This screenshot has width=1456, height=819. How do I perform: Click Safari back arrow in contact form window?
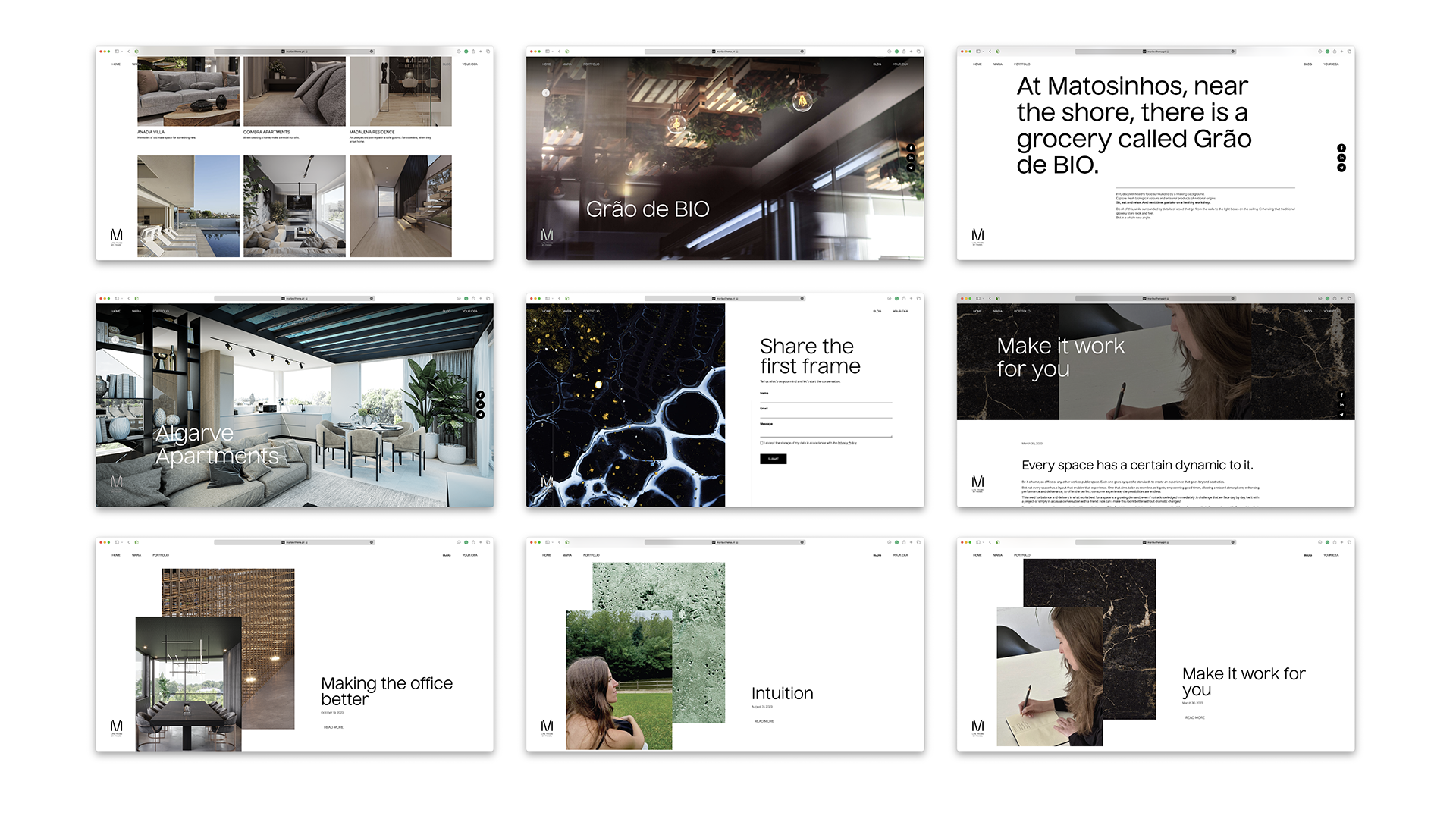coord(560,299)
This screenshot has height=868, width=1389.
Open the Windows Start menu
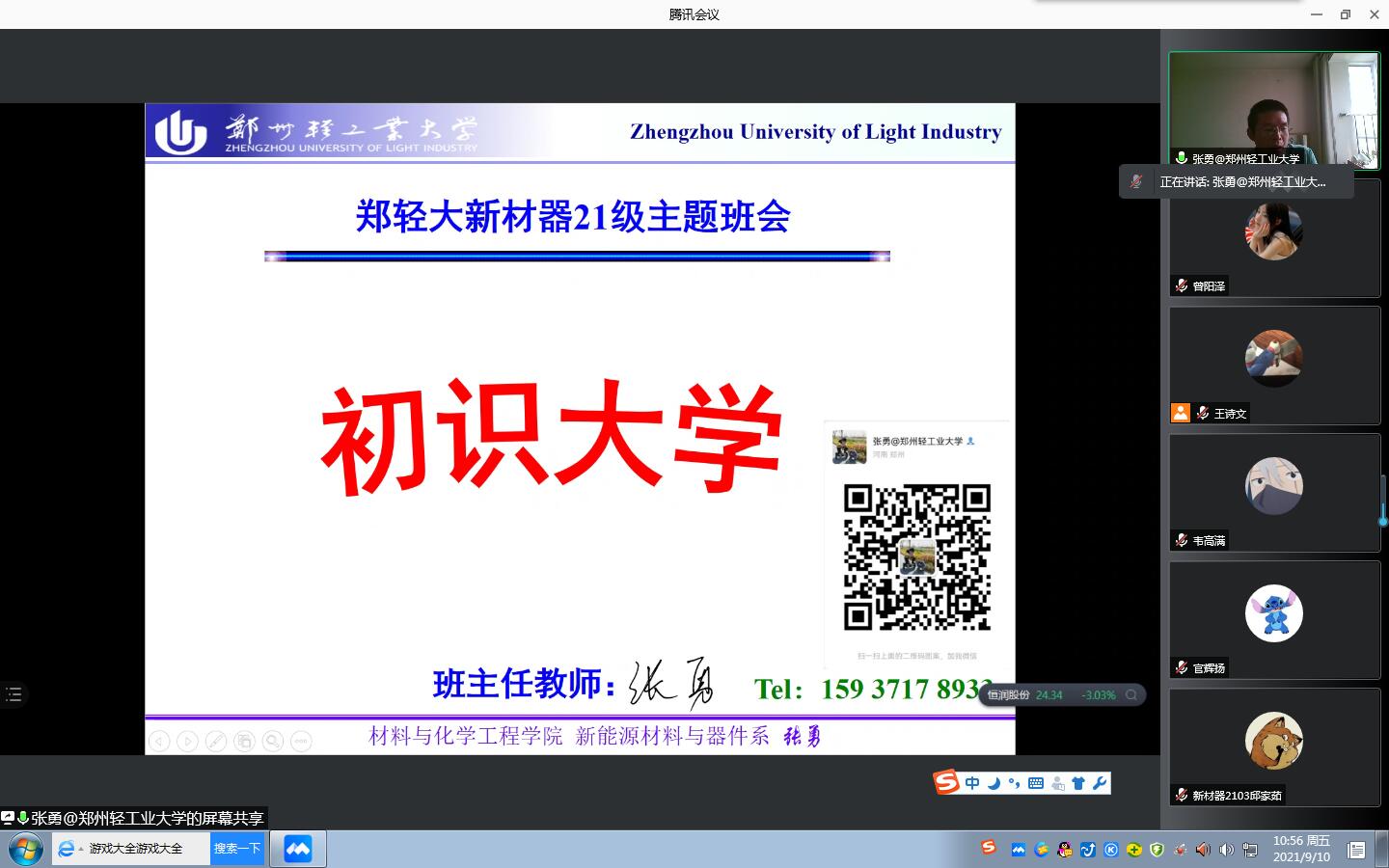coord(25,850)
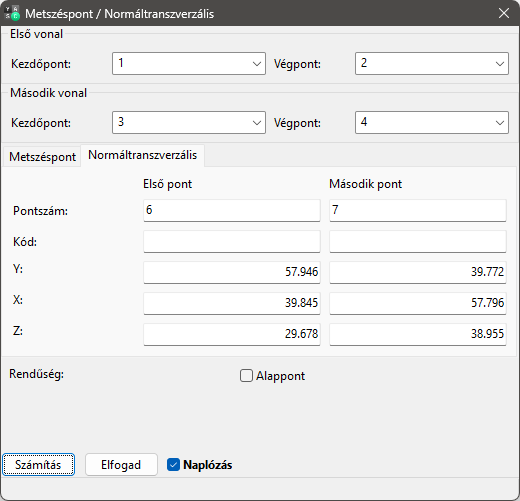Click the application icon in the title bar
Viewport: 520px width, 501px height.
(x=13, y=13)
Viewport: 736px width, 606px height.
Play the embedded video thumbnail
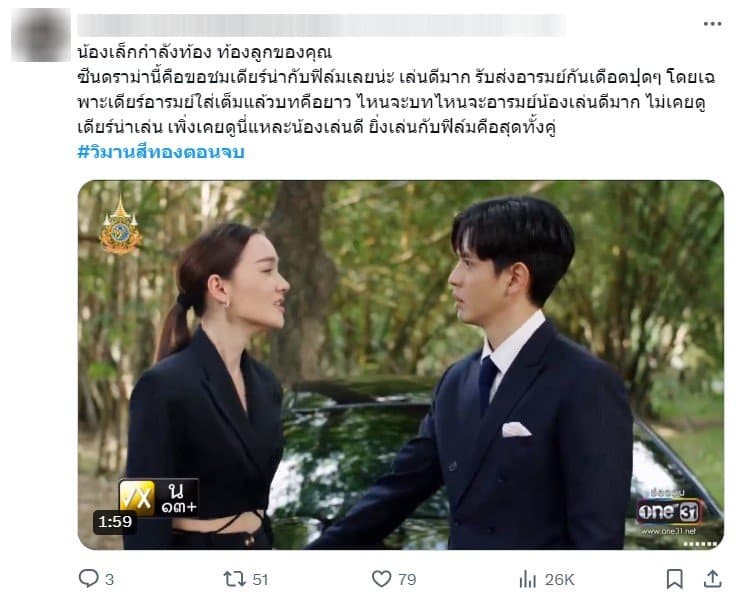[x=400, y=365]
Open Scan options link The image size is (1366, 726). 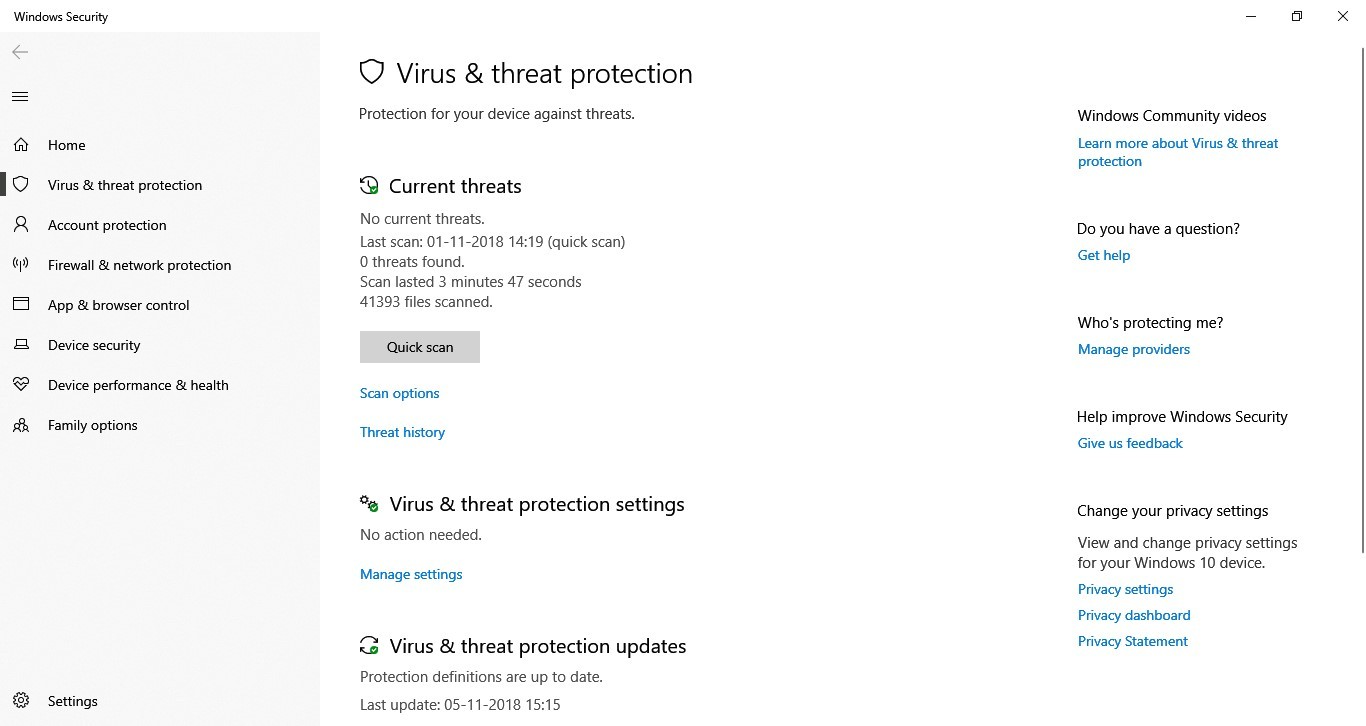coord(400,393)
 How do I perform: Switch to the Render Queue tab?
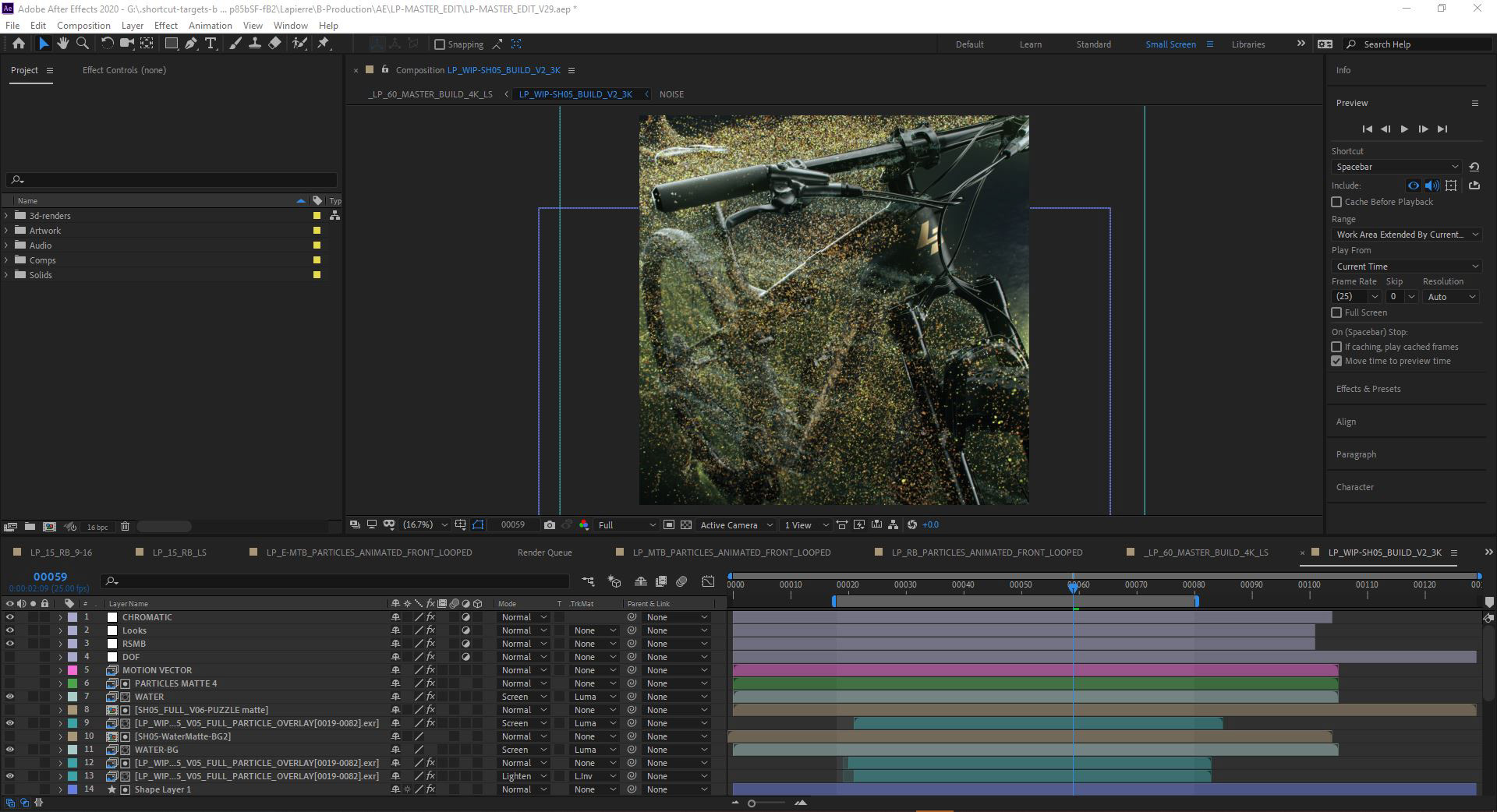(544, 553)
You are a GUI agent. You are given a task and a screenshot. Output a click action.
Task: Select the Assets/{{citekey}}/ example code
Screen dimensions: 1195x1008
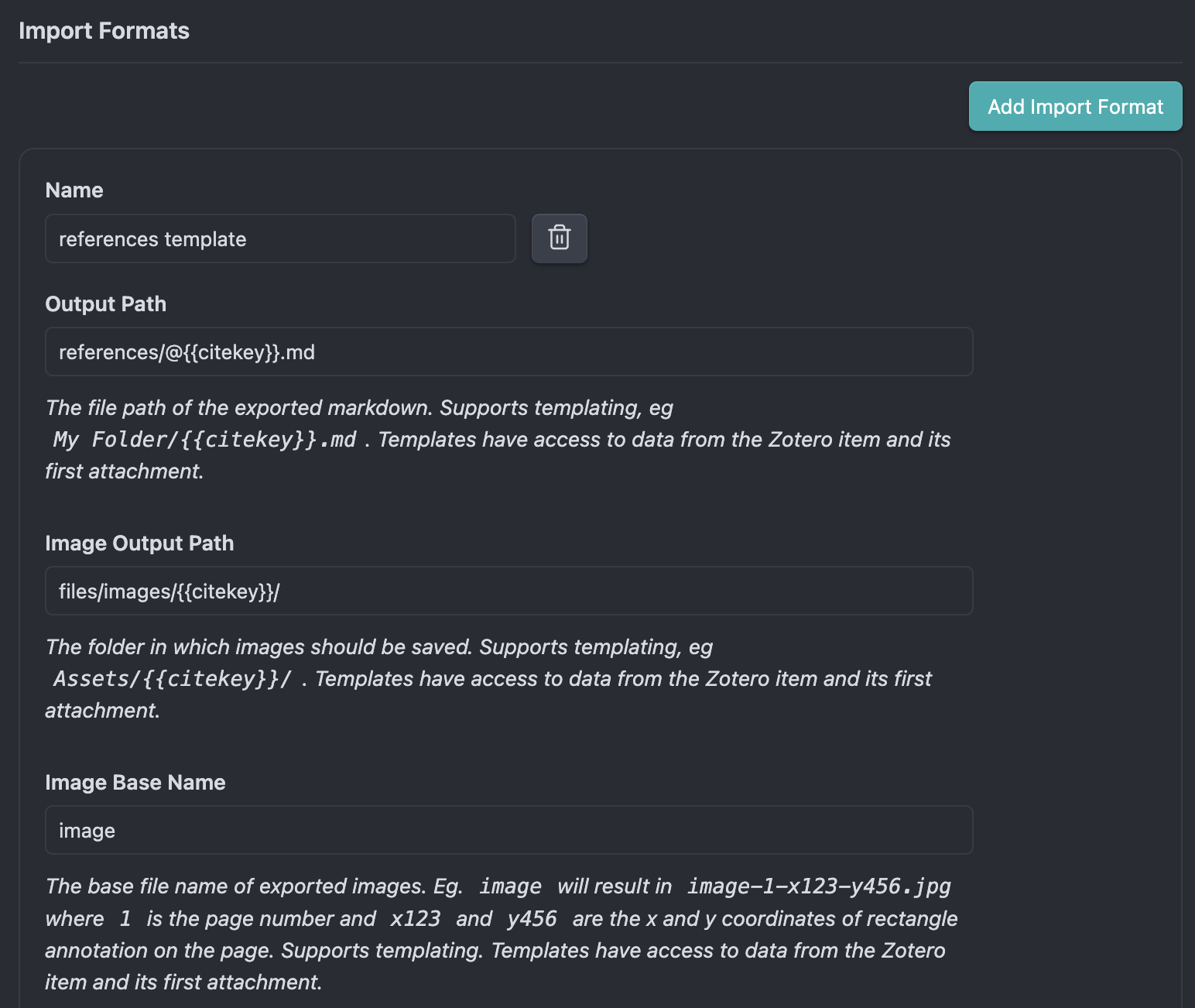click(173, 679)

================

## What you are asked to do
Please copy out everything from the line containing "You are a GUI" down to the end of the items, word for word, without the pictures.

## Final answer
You are a GUI agent. You are given a task and a screenshot. Output a click action.
Task: Select the Assets/{{citekey}}/ example code
Screen dimensions: 1195x1008
click(173, 679)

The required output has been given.